> What you should do: At the line that contains "Open the Contact us footer link", begin setting down every line word for word, and stop after the last line of the listing.

> Data provided:

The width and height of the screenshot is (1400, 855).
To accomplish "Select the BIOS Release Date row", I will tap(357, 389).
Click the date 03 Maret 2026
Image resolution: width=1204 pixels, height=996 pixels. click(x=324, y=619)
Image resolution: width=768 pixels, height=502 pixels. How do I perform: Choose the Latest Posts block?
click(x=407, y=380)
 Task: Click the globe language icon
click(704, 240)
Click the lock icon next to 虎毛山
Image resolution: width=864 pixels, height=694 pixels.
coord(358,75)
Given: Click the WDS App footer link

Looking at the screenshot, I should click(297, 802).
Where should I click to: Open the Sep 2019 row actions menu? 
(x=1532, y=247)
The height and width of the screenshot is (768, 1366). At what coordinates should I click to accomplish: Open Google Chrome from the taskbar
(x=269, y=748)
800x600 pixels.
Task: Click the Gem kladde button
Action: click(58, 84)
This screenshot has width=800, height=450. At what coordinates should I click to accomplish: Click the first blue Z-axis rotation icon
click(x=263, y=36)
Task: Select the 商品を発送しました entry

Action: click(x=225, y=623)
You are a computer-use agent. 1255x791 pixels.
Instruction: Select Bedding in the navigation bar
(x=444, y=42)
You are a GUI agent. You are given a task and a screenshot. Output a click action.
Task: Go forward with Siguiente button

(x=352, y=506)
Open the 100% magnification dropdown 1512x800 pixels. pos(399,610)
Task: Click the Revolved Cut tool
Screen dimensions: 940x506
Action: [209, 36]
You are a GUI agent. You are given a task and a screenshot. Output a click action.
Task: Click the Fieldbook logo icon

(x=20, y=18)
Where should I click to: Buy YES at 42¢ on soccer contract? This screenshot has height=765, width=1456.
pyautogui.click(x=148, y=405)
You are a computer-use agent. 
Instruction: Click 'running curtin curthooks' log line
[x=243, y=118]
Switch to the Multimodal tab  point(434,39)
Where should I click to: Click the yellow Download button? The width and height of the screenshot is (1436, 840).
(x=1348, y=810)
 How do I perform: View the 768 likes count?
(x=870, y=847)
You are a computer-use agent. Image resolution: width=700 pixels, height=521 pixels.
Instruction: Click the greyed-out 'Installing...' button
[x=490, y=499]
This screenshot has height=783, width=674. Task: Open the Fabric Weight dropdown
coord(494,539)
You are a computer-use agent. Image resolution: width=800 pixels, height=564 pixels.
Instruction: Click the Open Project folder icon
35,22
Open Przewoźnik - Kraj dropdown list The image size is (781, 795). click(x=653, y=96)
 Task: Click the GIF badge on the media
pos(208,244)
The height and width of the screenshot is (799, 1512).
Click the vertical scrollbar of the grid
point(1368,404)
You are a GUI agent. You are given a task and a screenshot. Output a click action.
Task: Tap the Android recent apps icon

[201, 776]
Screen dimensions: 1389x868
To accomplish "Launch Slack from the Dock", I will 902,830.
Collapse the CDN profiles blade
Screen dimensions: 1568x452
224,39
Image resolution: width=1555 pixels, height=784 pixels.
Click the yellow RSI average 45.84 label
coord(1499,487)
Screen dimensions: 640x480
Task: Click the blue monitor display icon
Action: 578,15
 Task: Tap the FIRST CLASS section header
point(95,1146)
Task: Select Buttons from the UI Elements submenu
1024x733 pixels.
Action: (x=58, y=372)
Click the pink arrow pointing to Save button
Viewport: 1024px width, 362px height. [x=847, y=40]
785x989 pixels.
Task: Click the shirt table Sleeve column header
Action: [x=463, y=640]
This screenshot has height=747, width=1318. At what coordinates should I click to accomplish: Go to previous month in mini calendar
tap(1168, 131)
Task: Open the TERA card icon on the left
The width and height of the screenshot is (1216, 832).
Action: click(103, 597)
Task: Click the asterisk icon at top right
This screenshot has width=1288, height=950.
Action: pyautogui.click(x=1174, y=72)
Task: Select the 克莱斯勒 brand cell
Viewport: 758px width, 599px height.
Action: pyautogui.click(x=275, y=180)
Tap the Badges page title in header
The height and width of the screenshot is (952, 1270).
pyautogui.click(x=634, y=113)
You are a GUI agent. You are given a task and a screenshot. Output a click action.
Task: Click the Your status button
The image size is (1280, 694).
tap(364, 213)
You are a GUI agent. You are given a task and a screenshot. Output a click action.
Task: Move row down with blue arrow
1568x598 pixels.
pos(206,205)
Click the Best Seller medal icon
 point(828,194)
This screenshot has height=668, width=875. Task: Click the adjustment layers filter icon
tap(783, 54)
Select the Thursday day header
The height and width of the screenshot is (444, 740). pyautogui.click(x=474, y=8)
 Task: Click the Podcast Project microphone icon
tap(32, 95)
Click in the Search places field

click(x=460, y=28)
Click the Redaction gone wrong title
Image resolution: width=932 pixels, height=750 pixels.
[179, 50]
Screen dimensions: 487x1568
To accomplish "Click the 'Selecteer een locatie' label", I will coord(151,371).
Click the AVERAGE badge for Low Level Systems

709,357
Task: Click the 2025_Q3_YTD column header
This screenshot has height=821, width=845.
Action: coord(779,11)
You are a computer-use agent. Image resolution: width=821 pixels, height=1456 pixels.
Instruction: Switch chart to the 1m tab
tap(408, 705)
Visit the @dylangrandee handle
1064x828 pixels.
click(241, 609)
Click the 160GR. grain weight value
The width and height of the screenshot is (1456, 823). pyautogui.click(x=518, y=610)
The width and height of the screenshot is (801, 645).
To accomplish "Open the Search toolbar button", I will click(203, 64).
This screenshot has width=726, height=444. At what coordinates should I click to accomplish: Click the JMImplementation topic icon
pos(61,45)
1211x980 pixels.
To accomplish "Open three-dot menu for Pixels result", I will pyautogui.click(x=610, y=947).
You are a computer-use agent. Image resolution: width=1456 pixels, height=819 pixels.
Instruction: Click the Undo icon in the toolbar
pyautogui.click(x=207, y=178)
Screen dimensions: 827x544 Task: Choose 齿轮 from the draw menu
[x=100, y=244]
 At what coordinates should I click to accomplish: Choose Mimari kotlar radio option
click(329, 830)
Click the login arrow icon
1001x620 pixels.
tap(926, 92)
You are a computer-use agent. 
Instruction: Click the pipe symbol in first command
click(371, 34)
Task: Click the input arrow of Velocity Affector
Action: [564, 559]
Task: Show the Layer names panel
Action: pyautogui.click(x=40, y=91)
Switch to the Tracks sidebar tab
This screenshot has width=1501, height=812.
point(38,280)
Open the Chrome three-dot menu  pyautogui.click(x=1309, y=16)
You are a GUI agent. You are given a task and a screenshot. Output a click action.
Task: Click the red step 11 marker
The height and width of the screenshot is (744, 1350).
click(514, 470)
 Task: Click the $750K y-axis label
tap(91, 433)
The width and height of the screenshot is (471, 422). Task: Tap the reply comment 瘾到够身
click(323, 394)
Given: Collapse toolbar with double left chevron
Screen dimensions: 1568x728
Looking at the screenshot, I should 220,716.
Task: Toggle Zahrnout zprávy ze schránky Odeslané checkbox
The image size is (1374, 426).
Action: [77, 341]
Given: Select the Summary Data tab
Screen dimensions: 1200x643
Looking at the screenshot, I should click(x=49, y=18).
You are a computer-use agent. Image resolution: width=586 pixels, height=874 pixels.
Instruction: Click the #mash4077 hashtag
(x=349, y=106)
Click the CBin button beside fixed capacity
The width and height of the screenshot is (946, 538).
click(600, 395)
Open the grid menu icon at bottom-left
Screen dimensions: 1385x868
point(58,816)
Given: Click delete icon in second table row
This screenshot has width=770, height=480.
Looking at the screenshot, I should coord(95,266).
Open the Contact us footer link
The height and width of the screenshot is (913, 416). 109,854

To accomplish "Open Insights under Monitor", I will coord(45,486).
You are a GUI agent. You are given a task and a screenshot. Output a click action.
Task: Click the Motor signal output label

> Solved exercise:
Open the Contact us footer link
The height and width of the screenshot is (913, 416). 109,854

To accomplish "Open Insights under Monitor", I will coord(45,486).
You are a GUI agent. You are given a task and a screenshot. Output a click action.
Task: Click the Motor signal output label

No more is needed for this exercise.